Boston Red Sox

Bill Reynolds: Pedro's future no special 'K'

01:00 AM EDT on Tuesday, October 3, 2006

The best pitcher I've ever seen is Pedro Martinez.

Others might have won more games, or had a better year here and there. Sandy Koufax and Bob Gibson both might have been better, their greatness coming through the television of my childhood. Roger Clemens certainly has more longevity.

But to see Pedro back there on those Fenway afternoons when the "K" signs hung on the center-field wall like a necklace, was to watch an artist at the height of his powers, a baseball his brush, the strike zone is palette, a frustrated hitter his canvas.

You could call Pedro many things in his Red Sox career. You could call him tempermental, you could call him spoiled, you could call him a star in his own movie, you could call him our own little baseball diva. You could call him all those things and you might even be right.

But you had to call him great, too.

To watch him in those years was to see what pitching is supposed to be all about. He didn't have the greatest velocity, never someone who could rear back and simply throw the ball by everyone time after time, the kind of live arm that inspires baseball awe. He didn't have the size so many other great pitchers have had, the

kind of size that allowed them to pitch for years.

With Pedro, it was always more subtle. A great fastball here. Something else there. Then maybe the same two pitches thrown with slightly different angles, changing the equation. He always seemed to pitch as if the entire history of pitching was in some computer chip imbedded into his brain, always a step ahead, as if it was his ball, his game, his show. To see him in 1999 and 2000 was to see what true greatness was.

His heightened savvy was why he was able to remain an effective pitcher even when it was becoming apparent that his body was starting to betray him. You can make a case that he never was the same after the 2001 season, the year he missed much of the season, only to inexplicably be brought back in September.

That was the first time we started hearing about a frayed rotator cuff, a pitcher's worst nightmare. That was the first time we could see Pedro's mortality, to realize that eventually he was going to pay a big price for all those games when the "K" signs hung on the center-field wall, all the wear and tear on his shoulder, the first time we became aware that there was a clock ticking over Pedro's career.

Now that career is as up in the air as a fly ball over the Green Monster in Fenway.

Now Pedro is out of the playoffs, headed for shoulder surgery and an uncertain future. The best possible projection is that he's out for eight months, until midway next year? The worst? That it's all memories now for Martinez.

Either way, the Sox were right after all.

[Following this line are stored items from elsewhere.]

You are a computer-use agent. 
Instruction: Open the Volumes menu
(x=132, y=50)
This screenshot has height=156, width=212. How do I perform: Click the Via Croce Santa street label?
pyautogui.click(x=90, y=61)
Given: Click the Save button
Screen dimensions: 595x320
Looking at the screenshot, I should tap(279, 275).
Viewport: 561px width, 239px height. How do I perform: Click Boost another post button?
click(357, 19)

That was always the fear, of course, that Pedro's shoulder was ultimately going to betray him. It was the reason the Red Sox did not want to give him a lot of years after the 2004 season, starting out with two years, then going to three, eventually seeing him shuffle off to New York when the Mets gave him four.

But the news over the weekend that he's headed for surgery seemed to come out of nowhere. All year there had been ailments, his big toe, a strained calf muscle, hip problems. All little signs that his body was beginning to break down, 34 no longer young when you stand on a pitcher's mound. He finished the year a nondescript 9-8 with an E.R.A. of 4.48.

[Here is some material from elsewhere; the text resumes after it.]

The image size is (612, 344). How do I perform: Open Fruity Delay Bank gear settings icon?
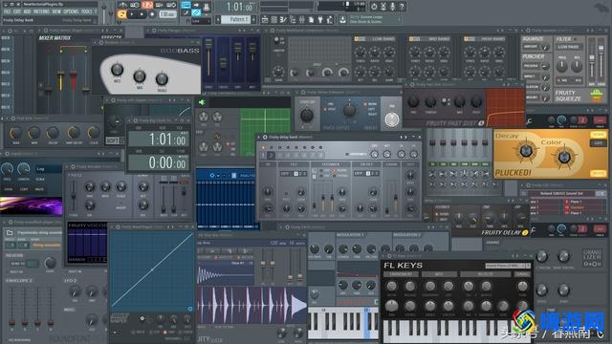point(265,137)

The Mets' hope was that he would be able to pitch in the playoffs, a big-time pitcher for big-time games, like he was that night at Jacobs Field in Cleveland in 1999 when he came out of the bullpen with a bad back and pitched six great gutsy innings that got the Sox into the ALCS. That hope ended last week with the news Pedro was shutting it down for the season.

Now it's for more than that.

Now it's his career hanging in the balance.

And maybe this is the way it ends now, not with cheers and big-game heroics, but with a shoulder that simply has thrown too many baseballs. There always was a certain fatalism about Pedro, the sense that his career could end at any moment, that he never had the body for the long haul. He had seen his brother Ramon's career go up in smoke. He has to know that, for him, pitching in his mid-30s was always going to be a dance with the baseball devil.

Regardless of what happens after his surgery, I suspect that never again will it be as good for Pedro as it was in those Fenway days. Never again will it be like it once was, back when it was his ball, his game, his show, the best pitcher I ever saw.